Optimizing Surface Characteristics Data Collection by Re-Using the Data for Project Level Road Design
Authors: Benoit Petitclerc, John Laurent and Richard Habel (Pavemetrics)
Abstract: This article proposes a way to reuse the 3D road surface condition data to create road surface model and avoid expensive manual road surface surveys that require road closures. This new approach provides a way to tag collected high resolution high accuracy transverse road profile data acquired by a LCMS system (Laser Crack Measuring System – Pavemetrics) with a highly accurate GNSS-INS system (Applanix POS-LV – Trimble) to measure both road surface condition and to generate a survey grade accuracy terrain map of any road surface.

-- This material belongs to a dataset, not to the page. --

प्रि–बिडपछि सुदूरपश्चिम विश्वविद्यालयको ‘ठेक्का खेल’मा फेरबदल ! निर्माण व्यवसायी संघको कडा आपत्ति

The information provided by the 3D LCMS system, DMI, Applanix POS-LV, GPS with local RTK corrections and post processing (POSPac-Trimble) software are used to generate the road surface models with repeatable measurements and accuracy compared to surveyed control points. This process results in significant productivity improvements, optimization of the quantity of material that needs to be carried in and out, lower survey costs, decreased traffic interruptions and improved safety of surveyors while improving the quality and resolution of the road surface models.